Alexa Account Linking with Cognito

Question

You would think two of Amazon's products would integrate nicely together. You'd also think that Amazon would have proper documentation on their services. Both are horribly wrong.

I'm using Account Linking with Alexa and using AWS Cognito as my oauth provider. I am able to successfully link my account just fine, and with every subsequent alexa invocation I get an access token returned back to me. Now what?

I need to be able to access other AWS services such as dynamo, lambda, and iot from my alexa lambda function. Thought it would be as easy as something like this:

var accessToken = event.session.user.accessToken;
var params = {
    IdentityPoolId: "{identity_pool_id}",
    Logins : {
        'cognito-idp.us-east-1.amazonaws.com/{user_pool_id}' : accessToken
    }
};

AWS.config.region = 'us-east-1';
AWS.config.credentials = new AWS.CognitoIdentityCredentials(params);
    AWS.config.credentials.get(function(err) {
    if (err) {
        console.log(err);
    } else {
        console.log('success');
        console.log("Cognito Identity Id: " + AWS.config.credentials.identityId);
    }
});

But of course it's not that simple.
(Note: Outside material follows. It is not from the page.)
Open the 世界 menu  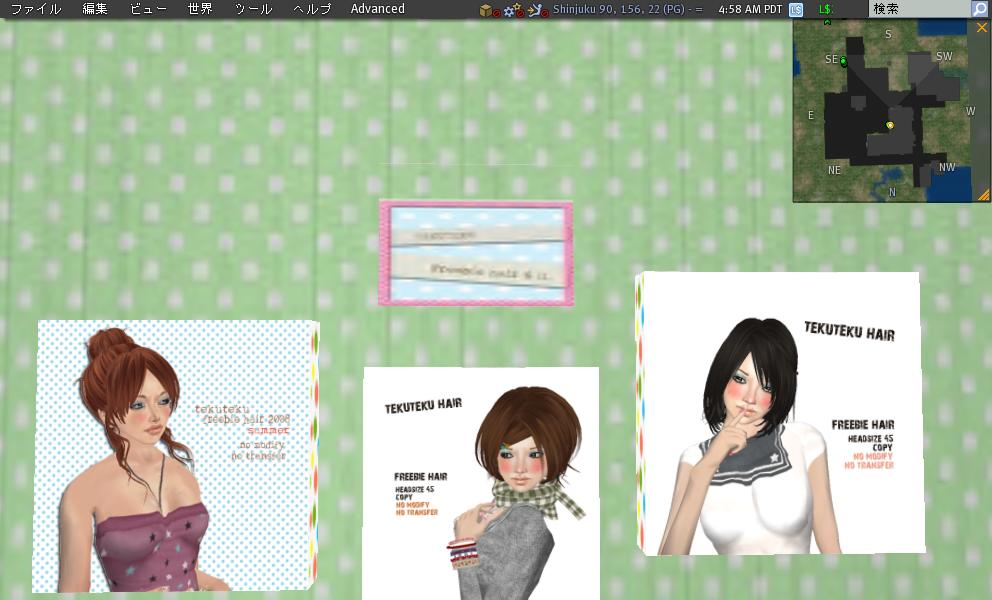pos(200,9)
Can anyone help me out?

Answer 1

You need to assign appropriate "Policies" for the created "Role" under IAM. All of the AWS services works on policy based access permissions and these must be explicitly attached with the IAM role for that role to be able to access/run the underlying service on the behalf of that user role.

In summary you need to assign policies from IAM related to "IOT", "DynamoDB", "Lambda", etc.